You can also take advantage of the ruling if you’re married and filing a joint return. The IRS recently ruled on some aspects of the mortgage interest deduction, including married couples.
The IRS has decided that it will allow unmarried couples to claim a larger tax deduction for their mortgage payments. This is great news for unmarried couples who want to get rid of their second residence or downsize by selling off an old home and buying something smaller as an investment property or vacation home!

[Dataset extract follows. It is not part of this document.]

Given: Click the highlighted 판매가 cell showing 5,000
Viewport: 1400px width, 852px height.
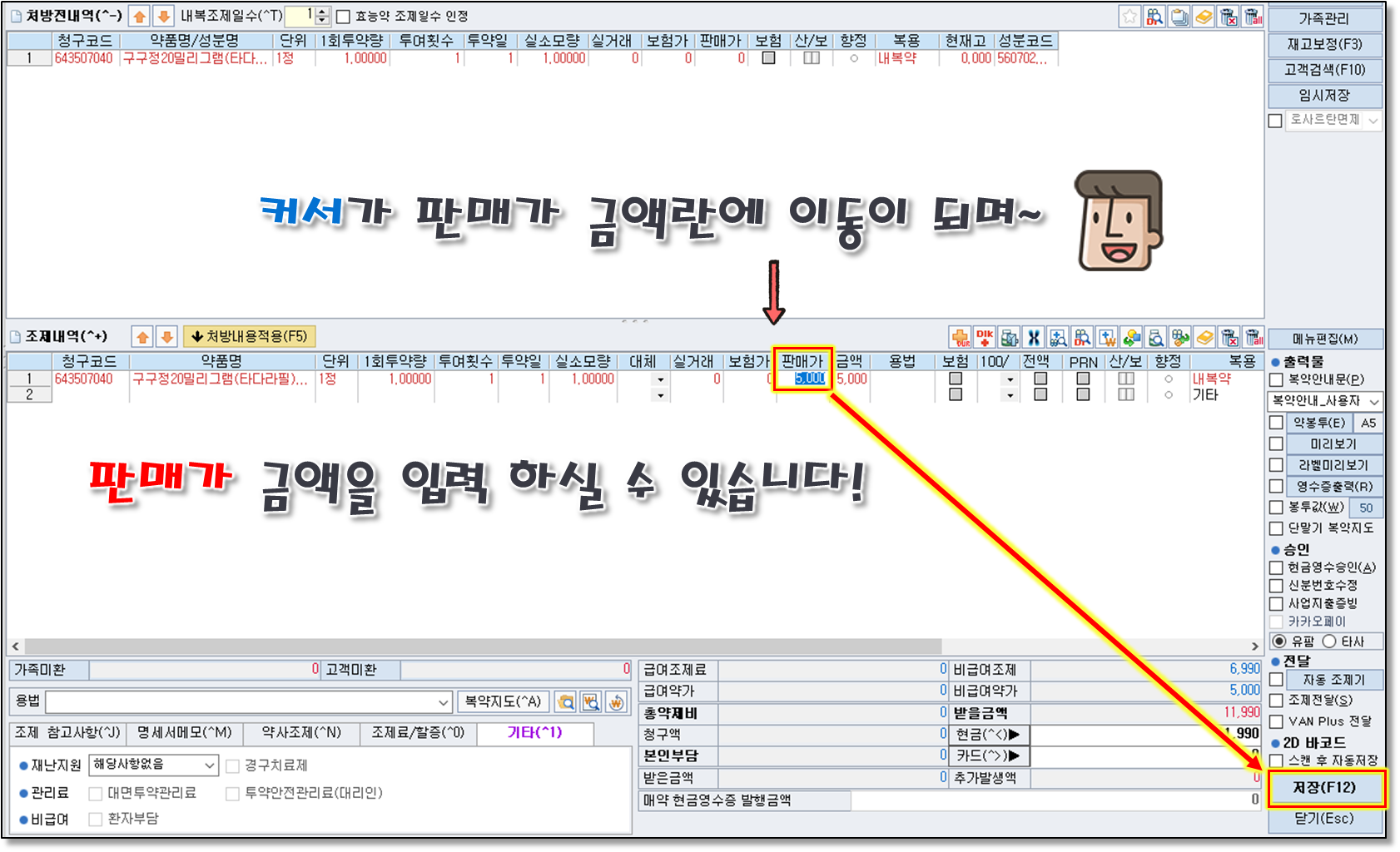Looking at the screenshot, I should (808, 379).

If you’re an unmarried couple, you can each deduct mortgage interest on your own Schedule A.
This is a big deal for couples with debt and high tax brackets who might otherwise have had to file a joint return.
If you’re married, the first $1 million of your mortgage interest can be deducted in full. But if you’re not married and filing jointly, that cap is gone.
This isn’t a huge deal for couples who don’t qualify for itemized deductions on their taxes—but it could be worth reconsidering if your situation has changed dramatically since last year (and it might well have).
The IRS ruling is an example of how two people living together can actually benefit from their single status when it comes to taxes.
This is a great example of how two people living together can actually benefit from their single status when it comes to taxes.
For many couples, filing status is a choice. And that’s okay—as long as you’re married. But if you decide to file separately and not jointly (i.e., as married filing separately), then you can deduct interest on a home mortgage only if it’s for your principal residence (your primary place of residence).
In other words: If you live together but don’t get married until after June 2018 and then move into a new house together in July 2018, when would the mortgage be considered “rented”?
The IRS ruling is an example of how two people living together can actually benefit from their single status when it comes to taxes.